• **ASSIGNED TASK**: Produce a copy of every line in the records that holds the string "will".

• **DATA FOR THIS TASK**:
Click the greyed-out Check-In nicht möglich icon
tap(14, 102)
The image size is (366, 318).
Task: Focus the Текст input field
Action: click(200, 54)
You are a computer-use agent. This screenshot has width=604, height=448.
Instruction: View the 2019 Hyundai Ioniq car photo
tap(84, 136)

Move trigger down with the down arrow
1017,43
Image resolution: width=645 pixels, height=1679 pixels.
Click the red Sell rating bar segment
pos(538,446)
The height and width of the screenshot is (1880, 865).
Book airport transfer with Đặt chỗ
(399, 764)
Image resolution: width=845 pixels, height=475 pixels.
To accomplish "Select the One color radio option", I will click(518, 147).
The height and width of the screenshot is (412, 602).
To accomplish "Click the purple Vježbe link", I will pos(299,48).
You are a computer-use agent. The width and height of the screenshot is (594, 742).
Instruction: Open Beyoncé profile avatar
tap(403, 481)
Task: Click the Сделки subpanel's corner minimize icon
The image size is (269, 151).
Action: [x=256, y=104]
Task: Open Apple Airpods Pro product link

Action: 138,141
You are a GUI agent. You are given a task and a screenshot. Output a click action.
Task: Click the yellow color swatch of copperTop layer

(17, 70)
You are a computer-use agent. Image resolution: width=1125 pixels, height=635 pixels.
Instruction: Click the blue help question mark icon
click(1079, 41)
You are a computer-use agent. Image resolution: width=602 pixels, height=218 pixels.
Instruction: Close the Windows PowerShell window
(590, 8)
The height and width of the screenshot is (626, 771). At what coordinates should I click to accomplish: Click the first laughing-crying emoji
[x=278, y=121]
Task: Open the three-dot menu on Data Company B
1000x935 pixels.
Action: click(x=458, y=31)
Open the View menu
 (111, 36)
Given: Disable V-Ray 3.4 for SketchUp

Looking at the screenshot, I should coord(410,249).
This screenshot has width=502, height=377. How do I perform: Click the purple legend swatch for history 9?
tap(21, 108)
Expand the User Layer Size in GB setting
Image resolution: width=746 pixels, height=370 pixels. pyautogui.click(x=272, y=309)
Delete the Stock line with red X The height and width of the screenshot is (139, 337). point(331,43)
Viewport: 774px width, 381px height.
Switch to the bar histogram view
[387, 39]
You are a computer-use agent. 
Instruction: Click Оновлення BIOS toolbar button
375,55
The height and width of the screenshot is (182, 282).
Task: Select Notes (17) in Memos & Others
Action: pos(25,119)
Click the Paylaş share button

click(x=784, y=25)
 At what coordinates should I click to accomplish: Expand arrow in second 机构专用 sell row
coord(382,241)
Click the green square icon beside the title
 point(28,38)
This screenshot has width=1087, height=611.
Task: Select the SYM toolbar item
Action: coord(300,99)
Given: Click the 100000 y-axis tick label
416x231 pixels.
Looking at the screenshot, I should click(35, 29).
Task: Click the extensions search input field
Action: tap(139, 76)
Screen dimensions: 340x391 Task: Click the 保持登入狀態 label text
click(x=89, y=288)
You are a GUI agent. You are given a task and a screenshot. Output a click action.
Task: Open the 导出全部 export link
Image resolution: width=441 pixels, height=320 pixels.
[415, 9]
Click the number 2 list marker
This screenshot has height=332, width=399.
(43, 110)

• **FINISHED TASK**:
To accomplish "Select the One color radio option", I will click(518, 147).
To accomplish "Click the purple Vježbe link", I will pos(299,48).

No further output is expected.